Last week, Virgin Radio International told us the Indian owners of its Absolute Radio replacement are “out of their depth” in the UK. Now it emerges Richard Branson’s brand wants to return to British airwaves. Branson and former talkSPORT owner Kelvin MacKenzie told British media regulator Ofcom they want to bid when the regulator is expected to auction spectrum used by Absolute, Classic FM and talkSPORT in 2011 and 2012, as Times Online reports.
Times Of India owner Bennett, Coleman & Co bought Virgin Radio’s UK station from ailing SMG last year for £53.2 million but was denied the right to use the Virgin name amid fears it might tarnish its reputation.
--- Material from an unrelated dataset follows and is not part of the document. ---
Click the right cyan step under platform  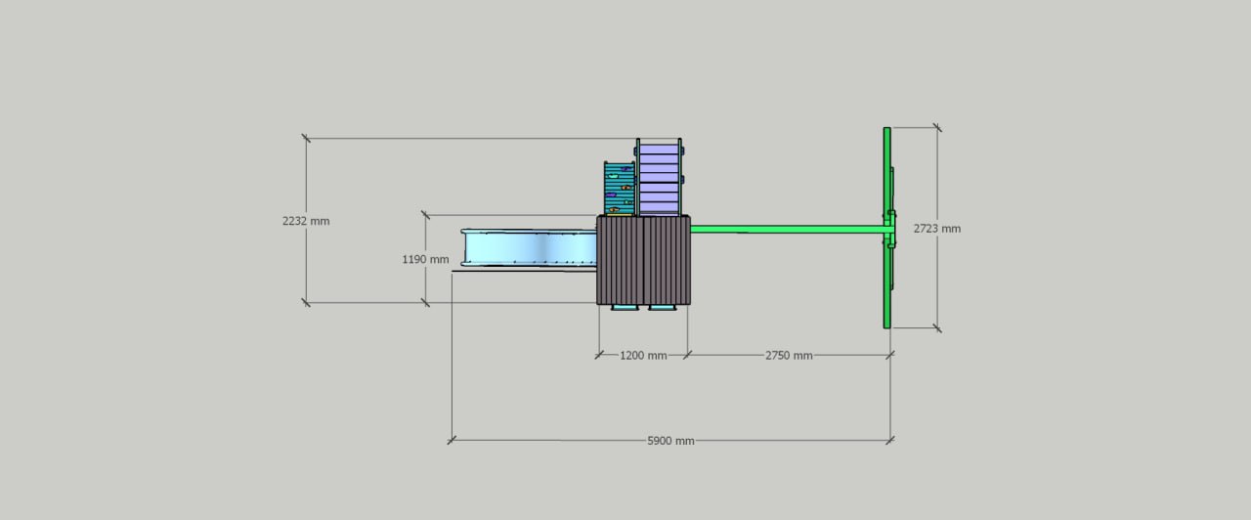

Having changed name to Absolute, the station promptly lost nearly a fifth of its listeners, according to H208 Rajar figures. The Virgin Radio brand continues to operate under license in various countries. Better than simply returning to its old 1215 MHz slot, winning Classic FM’s spectrum would give Virgin its first national FM license. And the winning auction bid is likely to be cheap: Absolute and talkSPORT only pay £100,000 a year while Classic pays £50,000 plus six percent of revenue, Times Online reports.
A win for Branson and MacKenzie would leave one of the three spectrum holders to consider broadcasting only on DAB, TV and online, or packing up and going home. This would, of course, be a completely different company to Absolute. Of most interest to us – would Virgin Radio 2.0 try to bring over its respected former online team from Absolute?